Am Dienstag gedachten die Muslime der Himmelfahrt Muhammads: Dem Koran und den Hadithen zufolge reiste Muhammad in einer sehr kurzen Zeit von Mekka nach Jerusalem und stieg vom Felsendom aus in den Himmel hinauf. Bei seiner Reise durchschritt er die Grenzen der irdischen und materiellen Welt und sprach mit Propheten wie Moses, Abraham und Jesus.

Er traf also auf Jesus. Jesus, der aus christlicher Sicht ebenfalls in den Himmel gestiegen ist, jedoch nicht zurückkehrte, wie Muhmmad es tat. Der Himmelfahrt Jesu, der auch von den Muslimen als ein großer Prophet gepriesen wird, gedenken die Christen heute.

Doch was bedeutet Christi Himmelfahrt und wie wichtig ist sie für Christen?

Eine kleine Gemeinde versammelt sich im Garten der Kirche. Helfer hatten zuvor Bänke und Stühle mitten ins frische Grün gestellt. Zwischen Knospen und Vogelgezwitscher lauschen die Menschen den Worten des Pfarrers. Er spricht von der Himmelfahrt Christi, von Frieden auf Erden, vom Reich Gottes. Der Gottesdienst unter freiem Himmel ist die Verbindung zwischen Himmel und Erde. Passend dazu singen sie das Lied „Da berühren sich Himmel und Erde“. Es ist nicht nur für Christen gemeint. Es fordert uns alle dazu auf für Frieden zu sorgen.

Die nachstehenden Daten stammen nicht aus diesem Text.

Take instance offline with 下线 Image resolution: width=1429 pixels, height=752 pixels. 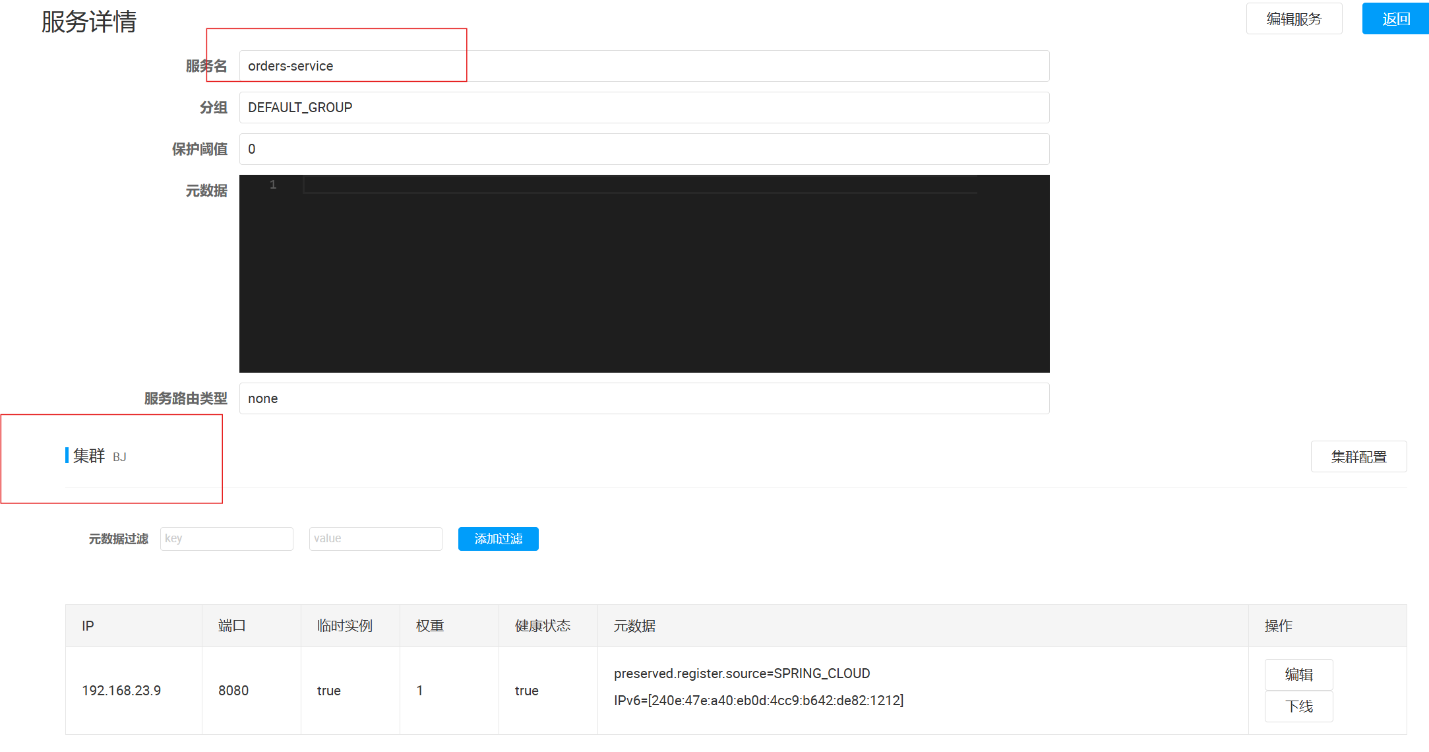tap(1298, 706)
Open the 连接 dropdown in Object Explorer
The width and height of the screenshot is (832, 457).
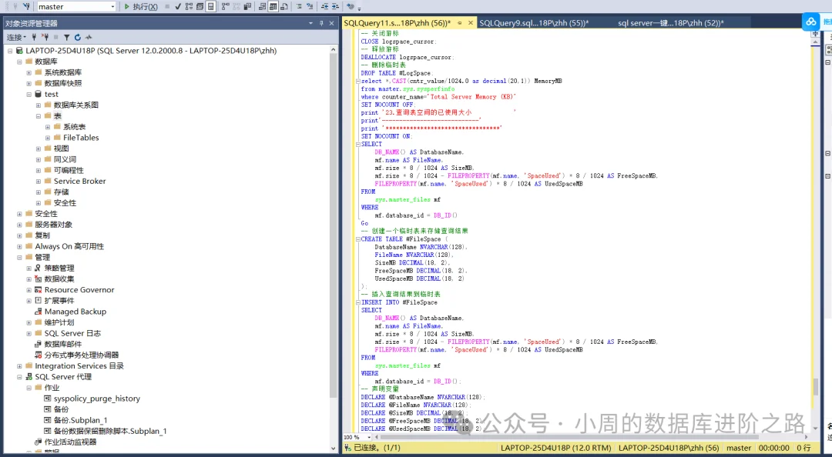tap(16, 37)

Da heißt es im dritten Vers: Wo Menschen sich verbünden, den Hass überwinden, und neu beginnen, ganz neu, da berühren sich Himmel und Erde, dass Frieden werde unter uns.

Für Christen sind Osterfest und Christi Himmelfahrt daher grundlegend für ihren Glauben. Die Auferstehung Jesu drei Tage nach dem Tod und die Rückkehr zu seinem Vater bedeuten den Sieg über alle Mächte der Welt. Es ist nicht nur ein Sieg über den Tod, es ist zugleich die Befreiung von der Sünde. Laut der Apostelgeschichte soll Jesus noch 40 Tage nach seiner Auferstehung mit seinen Jüngern gesprochen und vom Reich Gottes gepredigt haben. Auf einem Gemälde aus dem 14. Jahrhundert sind die Geschehnisse, wie sie in der Bibel erzählt werden, dargestellt: vor versammelter Gefolgschaft steigt Jesus Christus gen Himmel. Er ist umgeben von einer Mandorla (lat. Mandel), die seine Herrlichkeit verdeutlichen soll. Mit der Heiligen Schrift in seiner linken Hand und dem Segensgestus mit der Rechten bringt er Frieden auf Erden und Hoffnung für die Menschen. Zwei Engel begleiten ihn in den Himmel. Ein dritter Engel kniet auf einem Felsen und betrachtet die Jünger und Frauen, die sehnsüchtig und erstaunt gen Himmel schauen. Jesus wird, während er zu ihnen spricht, in den Himmel erhöht. Ungläubig schauen sie immer wieder nach oben, warten, dass noch etwas passiert. Einer der Jünger schlägt die Hände über den Kopf zusammen. Ein Ausdruck der Verzweiflung und Fassungslosigkeit.

Doch die Himmelfahrt Christi bedeutet nicht, dass Jesus von seinen Anhängern gegangen ist. Ganz im Gegenteil. Seine Auferstehung und Rückkehr zu seinem Vater bedeuten, dass er nicht nur bei Gott ist, sondern für ewig mitten unter ihnen verweilt.

Aber nicht nur in der christlichen Kunstgeschichte wurde diese Darstellung verwendet, um den Gläubigen die Himmelfahrt anschaulich zu machen. In manchen Kirchen war es Brauch, während der Gottesdienste an Christi Himmelfahrt eine Christusstatue an Seilen bis zur Decke der Kirche hochzuziehen. Heute findet dieses Ritual kaum noch statt. Aus theologischer Sicht stellt es ein falsches Bild von der Himmelfahrt dar. Sie wird nicht als Reise an einen geografischen Ort gesehen.

Sie ist eine Reise in den Herrschaftsbereich Gottes. Es bedeutet: Wer sich zu Christus bekennt, seine Taten und Worte mit anderen austauscht, sie verbreitet, bereitet mit ihm gemeinsam das Reich Gottes vor.